— Text provided —
:::

Your points about the relationship between semantic complexity benefits and runtime complexity are well taken. Pushing ldpatch boosters to make their runtime claims concrete seems important.


You say:

[as an aside, where did the node designator come from in the first place? if there was some multi-minute query run yesterday, why should it matter, when?]

agreed. To me this is the most significant question. If all we're doing is putting the burden on the client to (a) know the entire server state of the relevant bnodes; and (b) compute a unique path to each... we're making the problem worse.


the public ldpatch discussions - and, i gather from your description above, your understanding as well, attach some primacy to a “node” beyond that which inheres in rdf’s notion of “resource”.

I think we're talking simply about "node"s in the sense used by 1.1 Concepts. If there's some other sense required by the weight of the statements involved, that should be called out.

...the concept appears in use, as if such entities exist in some concrete form apart from the abstract entities designated by resource identifiers...

:::

— Raw data —

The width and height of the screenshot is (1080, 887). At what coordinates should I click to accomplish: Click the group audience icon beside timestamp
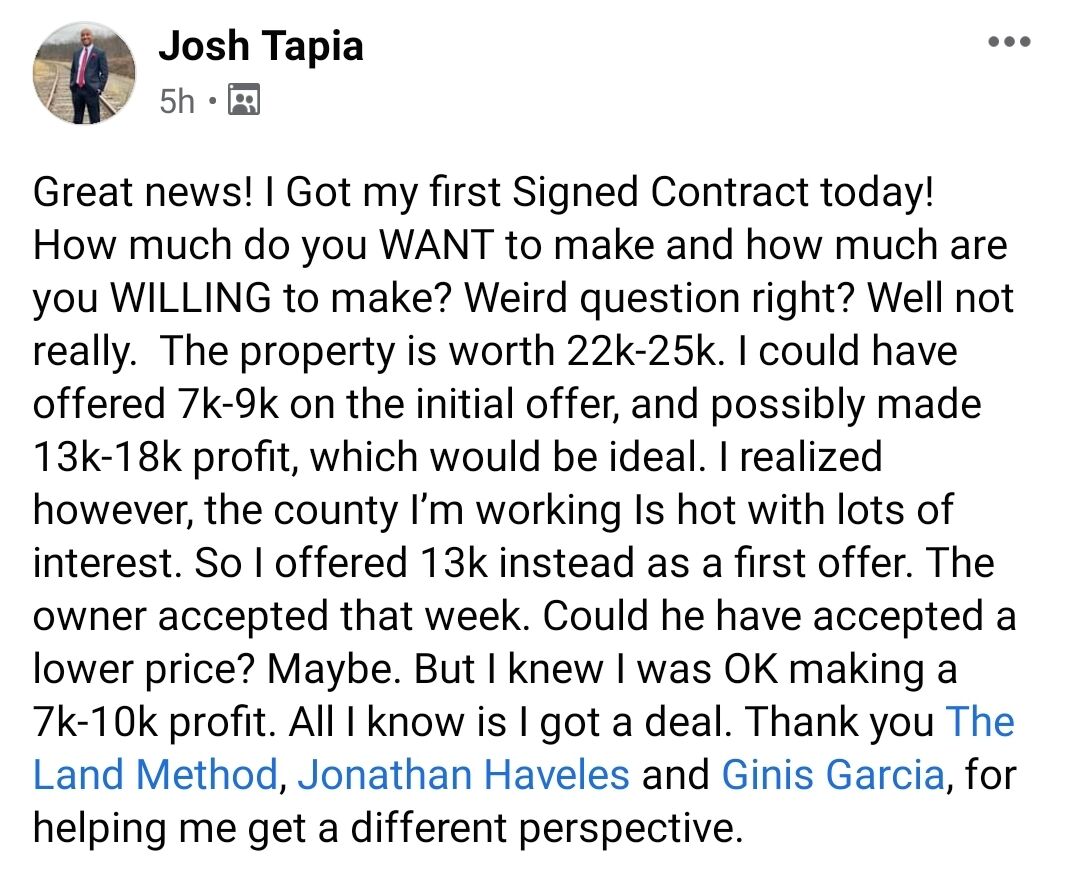pyautogui.click(x=243, y=101)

:::

— Written exercise 1 —
In the ldpatch discussion text, in what sense does the writer say they are using the word "node"?
— Written exercise 2 —
Please pick up the ldpatch discussion text after its last sentence and continue it.

— Task result 1 —
In the sense used by 1.1 Concepts.

— Task result 2 —
It seems clear to me that the Resources are distinct, though closely identified with, the actual nodes in the graph. To wit: nodes are members of the set of subjects and objects of triples in the graph; Resources are things in the graph's universe.

Similarly, an IRI, Blank Node, or Literal is not a "node" outside of the context of some statement (and some graph). This seems evident, and is ontological baggage required for SPARQL as much as LDPatch, yes?


re: “an LD Path expression is evaluated against a concrete starting node”

Bertails appears to be talking about the entry point, not the result set here. I.e. you must begin a path expression with either a specific URI or a variable already bound to a single node (URI or Blank Node). The result set may have any cardinality; though BIND will result in an error if the expression has cardinality other than 1.


The rest of this, I'll have to return to when I've had time to do my assigned reading. :)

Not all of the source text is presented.